Quoted passage>
As for the other parts of Pet Talk.....I don't know how we could ask for a better support group than what we have with these wonderful people. We grieve together, we laugh together, we celebrate together, we rejoice together and we pray together. It is exactly what I need at all times. All of those things are the reason that I could never leave here. I have found 5 of my closest friends, for life, on this site. That's a huge statement about what it means to me. Those 5 know who they are, my "favorite girls".

Logan

boscibo
02-11-2003, 03:50 PM
Jen, I was thinking of writing a post just like this. It is so hard on me to read of these sad happenings, but it is important to give support - I know I'll be needing it someday myself.

Wit the pictures and posts about everyone's pets, I feel I know them and I grieve when I hear the bad news (that has been coming way too often these days, it seems).

I am touched by the outpouring of care and concern that comes from the people here in these difficult circumstances.

tatsxxx11
02-11-2003, 03:51 PM
And our hearts as well are heavy for Karen (Wolflady) who lost her beloved kitty Socks to diabetes last week.:( The hardest part is not being able to comfort our friends personally in their time of grief and loss. Yes, it is very hard at times when we learn our dear friends have lost their beloved furkids; it's like losing one of my own. But, a true friend is one who is there not only during the happy times, but during the hardest times, as well. As the song says, "He ain't heavy, he's my brother." My heart is aching for all members of our Pet Talk family who are dealing with the heartache of an ailing or lost furkid:(

Soledad
02-11-2003, 03:52 PM
Has anyone else found it hard getting a new pet because of a particularly hard passing of a previous one?

It was sort of bittersweet for me when I got Boo. I couldn't help but think "one day he's going to die and it's going to hurt like hell".

My parent's dog is getting older and I'm constantly fearful about his passing as well. I just can't seem to shake the death of my childhood dog.

Nomilynn
02-11-2003, 03:58 PM
I could not have handled the health problems with Bassett without the support of everyone here. It has been wonderful to know I can come to a place where I won't hear "she's just a cat" and where people understand.

Soledad - I've thought about that too.. will it be too hard when a pet passes. But I look at it like this: isn't it more selfish of me to NOT take in another animal who needs a loving home, when I have the love in my heart to give? Sure it hurts, but look at the life I can provide for an animal in need! It's those thoughts that keep me going, even when my heart is breaking.

mugsy
02-11-2003, 04:04 PM
I'm sorry to all of you for your losses. Although it's a difficult time, don't forget the joy that they brought you. My sympathies to all of you.

Edwina's Secretary
02-11-2003, 04:20 PM
Soledad...I will admit that one of the reasons I did not get a pet until my husband psuhed so hard was the fear of the inevitable loss. I have cried for every loss on Pettalk.

An age old question in any case...."tis better to have loved and lost than never to have loved at all..."

Soledad
02-11-2003, 04:22 PM
Good points, guys. I mean, I *know* these things....but it's hard not to still *feel* the way I do.

It wasn't just that my dog died, it was the long and horrible way we witnessed him go. We tried so hard and it was all for nothing.

It's hard to shake that feeling, and hard to work through it to the point that you don't think about it every time you look at your other pets.

Exercise> Print the part of the forum thread on pet loss starting at "As for the other" and ending at "days, it seems).". The items that come after the forum thread on pet loss are not needed here.

(Text and element location items)
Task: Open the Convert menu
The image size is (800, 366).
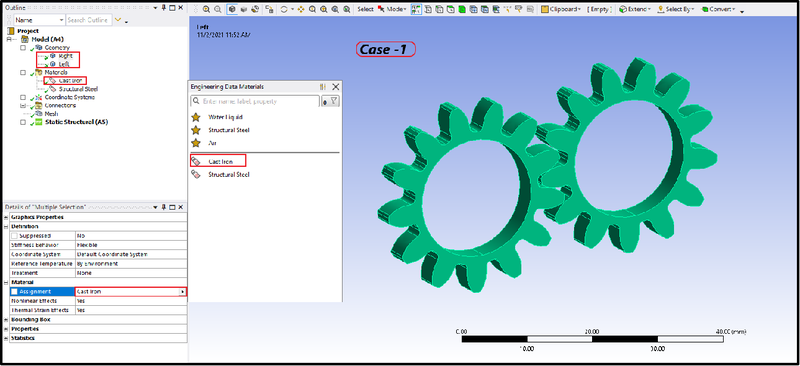Action: click(719, 9)
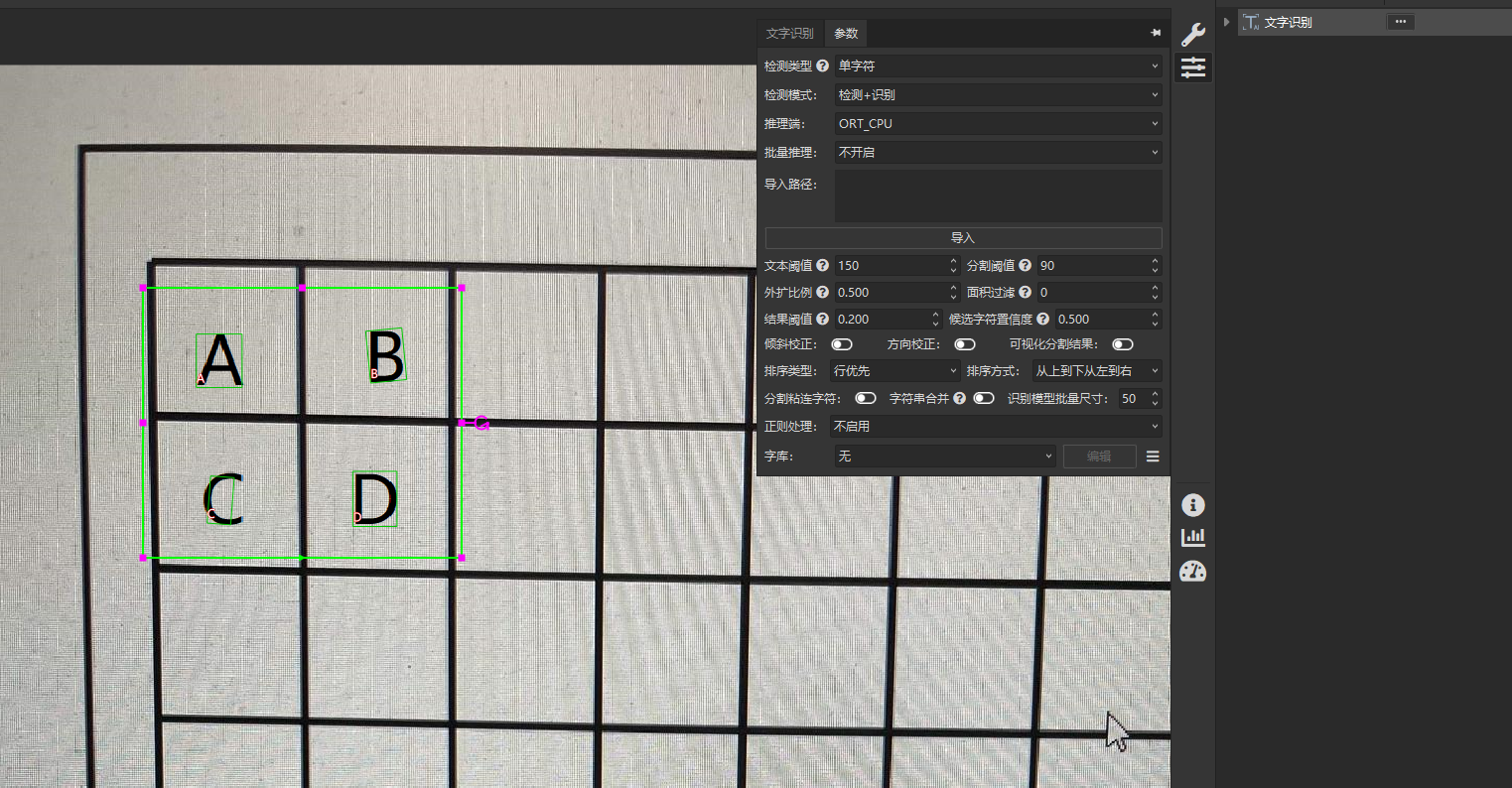Open the histogram chart icon
1512x788 pixels.
(x=1192, y=538)

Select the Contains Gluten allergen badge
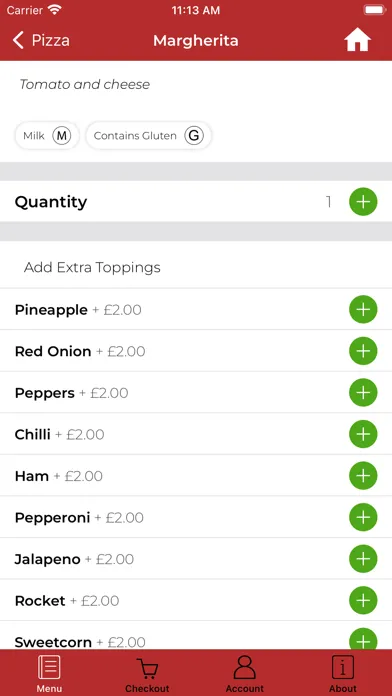149,136
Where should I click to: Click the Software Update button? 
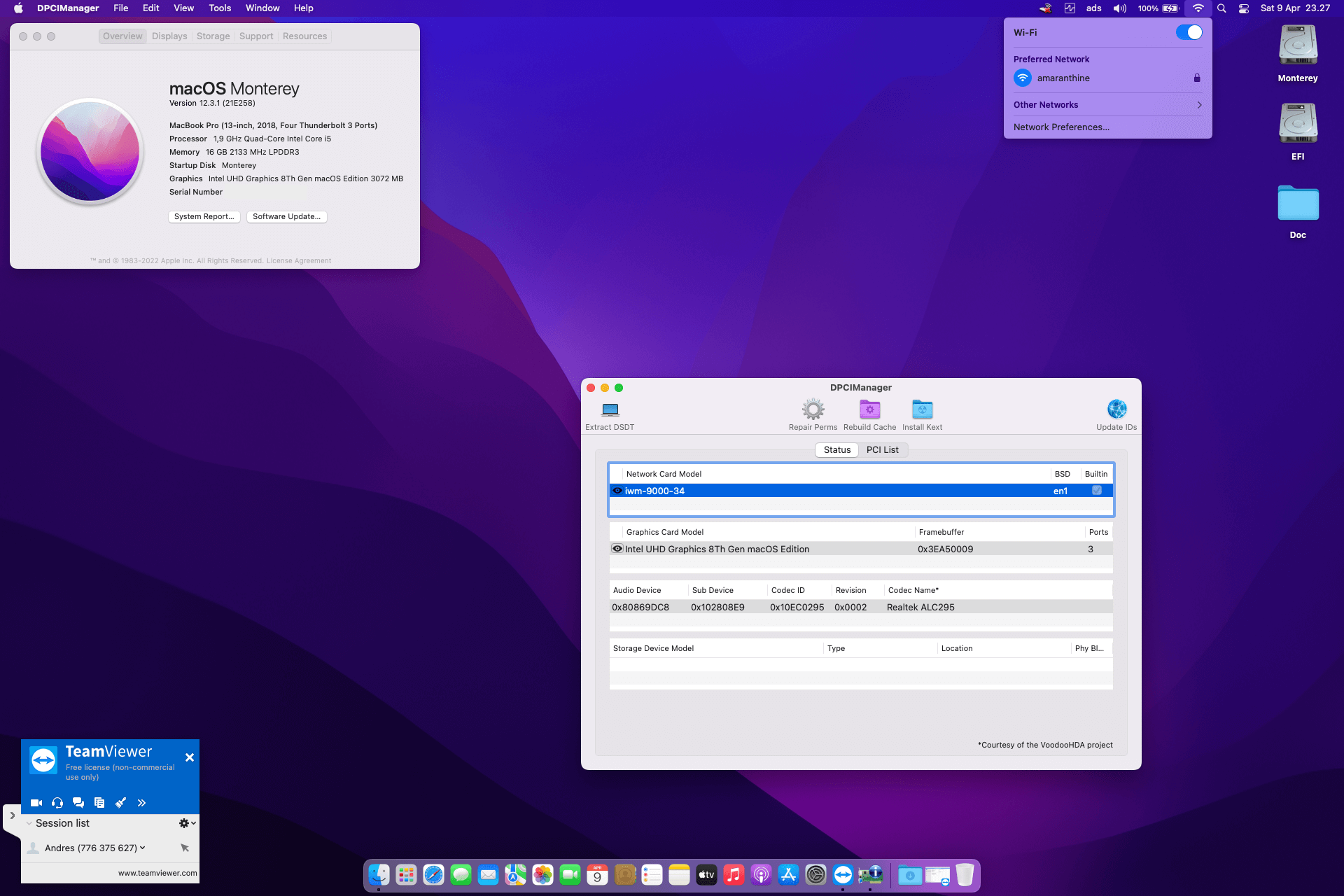286,217

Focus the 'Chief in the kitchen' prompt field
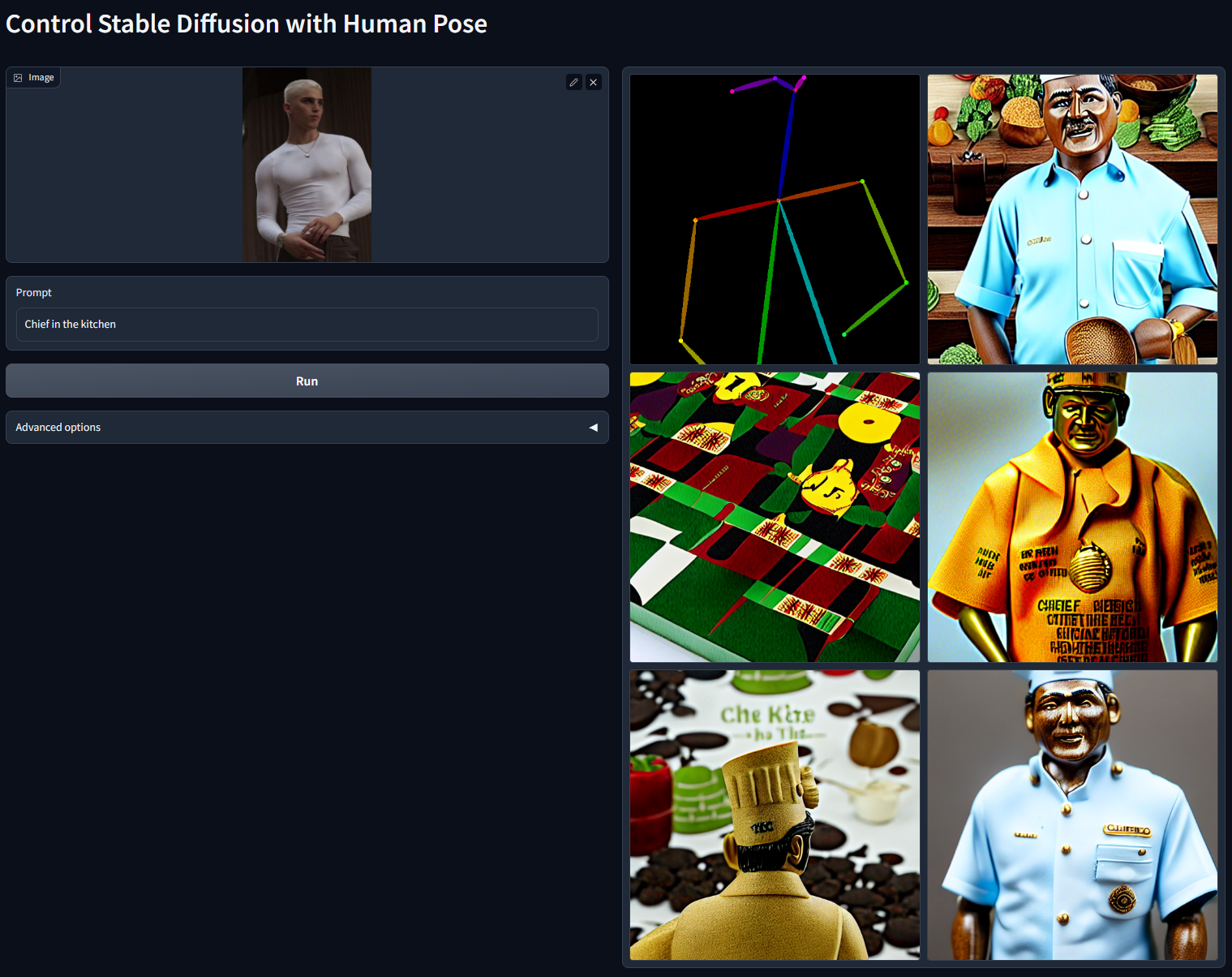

Solution below>
As for the other parts of Pet Talk.....I don't know how we could ask for a better support group than what we have with these wonderful people. We grieve together, we laugh together, we celebrate together, we rejoice together and we pray together. It is exactly what I need at all times. All of those things are the reason that I could never leave here. I have found 5 of my closest friends, for life, on this site. That's a huge statement about what it means to me. Those 5 know who they are, my "favorite girls".

Logan

boscibo
02-11-2003, 03:50 PM
Jen, I was thinking of writing a post just like this. It is so hard on me to read of these sad happenings, but it is important to give support - I know I'll be needing it someday myself.

Wit the pictures and posts about everyone's pets, I feel I know them and I grieve when I hear the bad news (that has been coming way too often these days, it seems).